Mucosal lesions usually precede involvement of the skin by 1-3 days. In order of frequency, these involve the oropharynx, conjunctivae, genitalia, and the perineal areas. Subsequently an exanthema appears, first located in the head, neck, and shoulders and quickly extending and converging, with flaccid bullae and widespread areas of skin detachment. This detachment is typically at the level of the dermal-epidermal junction, as in second-degree burns.13 Nikolsky’s sign, i.e. the peeling-off of the epidermis in large sheets caused by a sliding touch even in areas that are apparently unaffected, is intensively positive. The lesions generally progress in 3-4 days, but can extend quickly in a few hours or more slowly in a week; the scalp is generally not involved. Erosive lesions of the mucosae are present in 97% of cases, in the oral cavity (93%), the eyes (78%), and the genitalia (63%).14 The anal mucosa may also be affected. The lips are commonly crusted and covered by scabs; swallowing is painful. Alterations of the general state include fever, indisposition, and pains. Electrolytic alterations can begin quickly and progress within a short time. Pancytopenia caused by diserythropoiesis and haemolysis can occur;4 prognosis in these cases is extremely bad.

Although mucocutaneous involvement is predominant, TEN must be regarded as a multisystemic pathology. With regard to the respiratory apparatus, there may be erosions of the bronchial mucosa and respiratory insufficiency as a result of increased capillary permeability; pneumonia ab ingestis is also possible.5 Glomerulonephritis and tubular necrosis can occur, as also alteration of gastrointestinal mucosa permeability.
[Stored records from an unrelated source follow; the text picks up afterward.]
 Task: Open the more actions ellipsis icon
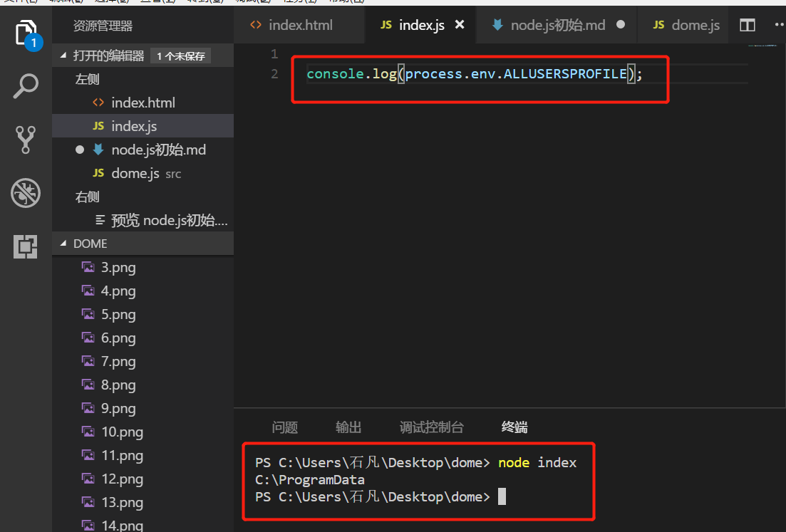click(x=778, y=25)
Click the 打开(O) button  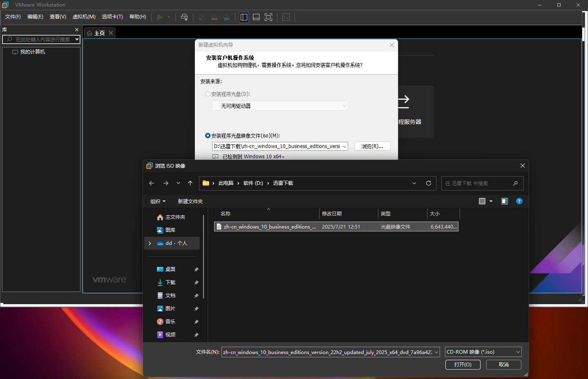(x=463, y=365)
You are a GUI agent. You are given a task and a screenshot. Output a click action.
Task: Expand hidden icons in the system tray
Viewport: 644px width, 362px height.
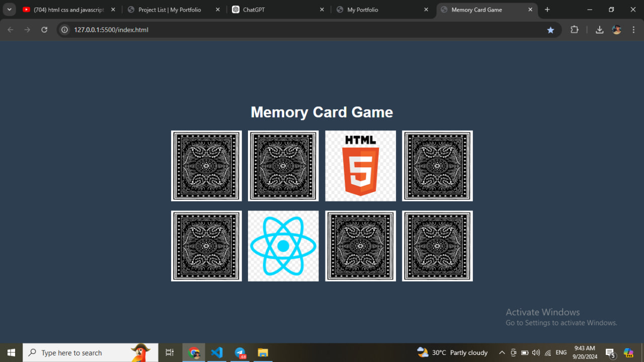pyautogui.click(x=502, y=352)
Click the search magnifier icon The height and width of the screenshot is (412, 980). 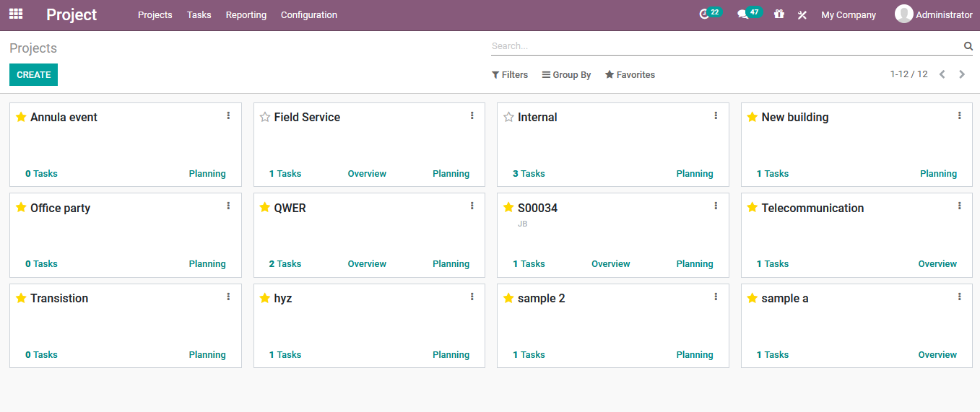968,46
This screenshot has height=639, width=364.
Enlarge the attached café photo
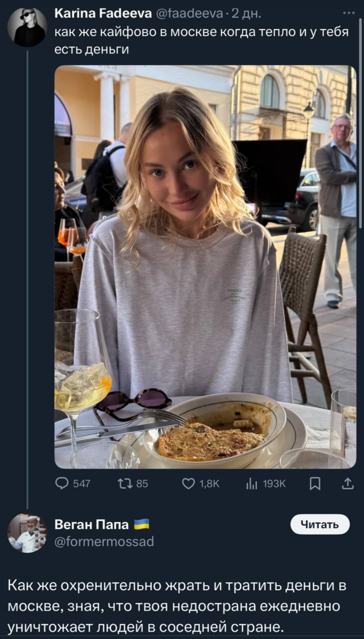point(205,267)
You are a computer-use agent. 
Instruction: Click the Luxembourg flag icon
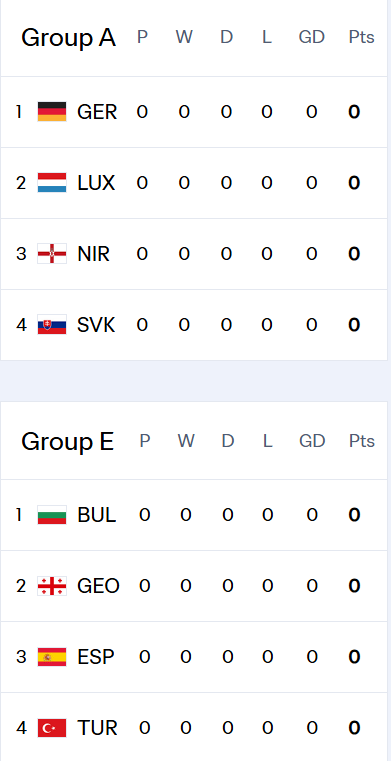[52, 182]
There may be hepatic involvement, pancreatitis, alterations of glycaemia, and hypophosphoraemia, which can cause disturbances of consciousness. In many patients death occurs in the first or second week after onset, generally because of haemodynamic shock, intestinal haemorrhages, pulmonary oedema, renal failure, systemic infections, fluid loss, or diffuse intravascular coagulation.15,16 The mortality rate is about 30% (range, 20-70%).


Diagnosis is not difficult in advanced phases of the pathology. In the initial phases problems can arise in comparisons with SSSS, which normally affects newborn babies but may also occur in adults with immunodeficiency conditions or in the presence of other associated pathologies.

A biopsy test is fundamental for diagnosis and shows necrosis of basal layer cells without massive inflammatory infiltration of the dermis; in specimens with mature lesions it is possible to observe necrosis of keratinocytes involving all the epidermis with diffuse detachment of the epidermis at the level of the basal membrane.


The treatment of TEN in burn units has considerably improved patients’ prognosis and survival because these centres are competent in most aspects of the appropriate care and nursing, such as protection of the cutaneous and mucosal surfaces involved, monitoring of the electrolytic balance, fluid replacement, nutritional support, and the prevention and treatment of infection. With regard to this last aspect, antibiotic prophylaxis is not recommended as a routine measure because of the risk of cross reactivity with the drug involved and the possibility of infection with resistant bacteria.16,17

Rather than having recourse to specialist support treatment, we seek to evaluate possible medical treatment for this pathology, on the basis of a survey of the literature and considering the rationale for each drug used, remembering that is mandatory to suspend administration of any suspect drug.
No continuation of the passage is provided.